Growth is great but it is not a panacea to SA’s economic malaise. Growth, if not meaningful and inclusive, can be harmful and create an even bigger social and economic exclusion problem. In macroeconomic circles, this is known as jobless growth, which happens when the unemployment level remains the same or worsens despite a rapidly expanding economy. SA is not at this juncture as rapid economic expansion remains a pipedream (for now). In their daily lives, people on the ground need to feel the 3.5% growth that the BER projects. They need to see an improvement in their quality of life, and easily have access to good state-run services in education and health. They also need an easier entry point into the labour market, and a clear pathway for upskilling. The loss of 74,000 jobs between March 2023 and March 2024 — as revealed on Tuesday by Statistics SA — is another stark reminder of the crisis.

While the first phase of Operation Vulindlela was anchored on pulling SA and its economy from the precipice (and rightly so), its second phase should prioritise economic inclusion. Making the economy work for everyone, not just a few who already benefit from it, should be the first prize.
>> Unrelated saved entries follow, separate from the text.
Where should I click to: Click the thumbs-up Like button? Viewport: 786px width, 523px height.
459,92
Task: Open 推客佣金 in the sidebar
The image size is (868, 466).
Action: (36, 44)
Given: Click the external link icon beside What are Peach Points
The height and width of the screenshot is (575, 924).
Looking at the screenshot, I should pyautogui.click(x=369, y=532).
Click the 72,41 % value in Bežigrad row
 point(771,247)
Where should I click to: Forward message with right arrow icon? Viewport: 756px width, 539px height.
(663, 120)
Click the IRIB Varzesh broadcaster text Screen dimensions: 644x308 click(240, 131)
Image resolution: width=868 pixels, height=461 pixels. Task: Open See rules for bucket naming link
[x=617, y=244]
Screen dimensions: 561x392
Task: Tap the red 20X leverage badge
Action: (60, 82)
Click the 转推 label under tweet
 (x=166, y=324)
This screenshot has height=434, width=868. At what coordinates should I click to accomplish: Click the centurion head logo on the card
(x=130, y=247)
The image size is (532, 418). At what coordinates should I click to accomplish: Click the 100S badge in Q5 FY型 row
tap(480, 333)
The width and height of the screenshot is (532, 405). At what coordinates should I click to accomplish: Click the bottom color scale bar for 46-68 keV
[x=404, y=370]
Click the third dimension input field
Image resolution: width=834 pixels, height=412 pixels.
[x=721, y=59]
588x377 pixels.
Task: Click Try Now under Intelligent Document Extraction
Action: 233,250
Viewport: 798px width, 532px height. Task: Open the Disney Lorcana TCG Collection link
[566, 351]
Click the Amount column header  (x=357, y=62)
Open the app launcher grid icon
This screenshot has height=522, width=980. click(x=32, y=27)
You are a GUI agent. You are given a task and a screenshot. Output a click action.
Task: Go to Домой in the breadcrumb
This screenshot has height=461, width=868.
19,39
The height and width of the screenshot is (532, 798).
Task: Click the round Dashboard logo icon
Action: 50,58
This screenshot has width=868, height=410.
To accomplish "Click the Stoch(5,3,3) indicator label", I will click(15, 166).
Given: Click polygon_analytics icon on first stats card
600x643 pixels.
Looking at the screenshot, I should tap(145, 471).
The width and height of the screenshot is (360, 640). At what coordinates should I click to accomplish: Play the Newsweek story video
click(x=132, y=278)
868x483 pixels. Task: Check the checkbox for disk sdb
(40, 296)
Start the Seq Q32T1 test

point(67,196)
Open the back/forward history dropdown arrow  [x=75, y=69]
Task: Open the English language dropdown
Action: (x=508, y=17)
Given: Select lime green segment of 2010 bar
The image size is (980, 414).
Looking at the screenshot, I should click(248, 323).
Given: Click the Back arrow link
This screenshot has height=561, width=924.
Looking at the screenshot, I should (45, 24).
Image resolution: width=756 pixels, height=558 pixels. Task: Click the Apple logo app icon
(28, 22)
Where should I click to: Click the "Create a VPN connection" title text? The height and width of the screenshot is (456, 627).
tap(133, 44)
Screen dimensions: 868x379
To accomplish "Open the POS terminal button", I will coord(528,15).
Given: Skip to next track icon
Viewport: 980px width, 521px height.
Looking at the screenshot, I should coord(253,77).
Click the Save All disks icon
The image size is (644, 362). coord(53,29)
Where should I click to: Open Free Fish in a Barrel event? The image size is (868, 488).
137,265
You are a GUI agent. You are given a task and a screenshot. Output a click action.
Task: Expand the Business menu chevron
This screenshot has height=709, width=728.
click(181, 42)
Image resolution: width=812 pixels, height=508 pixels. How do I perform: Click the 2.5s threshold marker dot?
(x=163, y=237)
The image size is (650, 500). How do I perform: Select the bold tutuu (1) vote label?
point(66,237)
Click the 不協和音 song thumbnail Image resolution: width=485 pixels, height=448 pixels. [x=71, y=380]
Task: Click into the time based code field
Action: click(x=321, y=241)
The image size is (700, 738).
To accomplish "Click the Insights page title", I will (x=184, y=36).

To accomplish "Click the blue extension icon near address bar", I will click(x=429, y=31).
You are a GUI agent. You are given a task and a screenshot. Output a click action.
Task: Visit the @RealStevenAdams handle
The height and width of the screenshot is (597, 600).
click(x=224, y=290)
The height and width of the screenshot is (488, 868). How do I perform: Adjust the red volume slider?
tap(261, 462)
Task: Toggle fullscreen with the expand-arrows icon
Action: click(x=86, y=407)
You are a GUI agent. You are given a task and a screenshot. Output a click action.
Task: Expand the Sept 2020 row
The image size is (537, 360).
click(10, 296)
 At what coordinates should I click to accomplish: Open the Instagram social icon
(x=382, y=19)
Doing so will require new thinking.

For example, SA’s renewable energy market is booming, with many solar and wind projects in the offing, thanks to the private sector’s desire to end Eskom blackouts permanently. Operation Vulindlela could treat the renewable energy sector as a key cog in the economy, in which jobs are created, people are retained, and equipped with the necessary skills required for the future economy. It’s just an idea. People much smarter than me are already thinking about the shape of Operation Vulindlela version 2.0.

The good news is that there seems to be political will among ANC head honchos to continue with Operation Vulindlela, under the national unity government.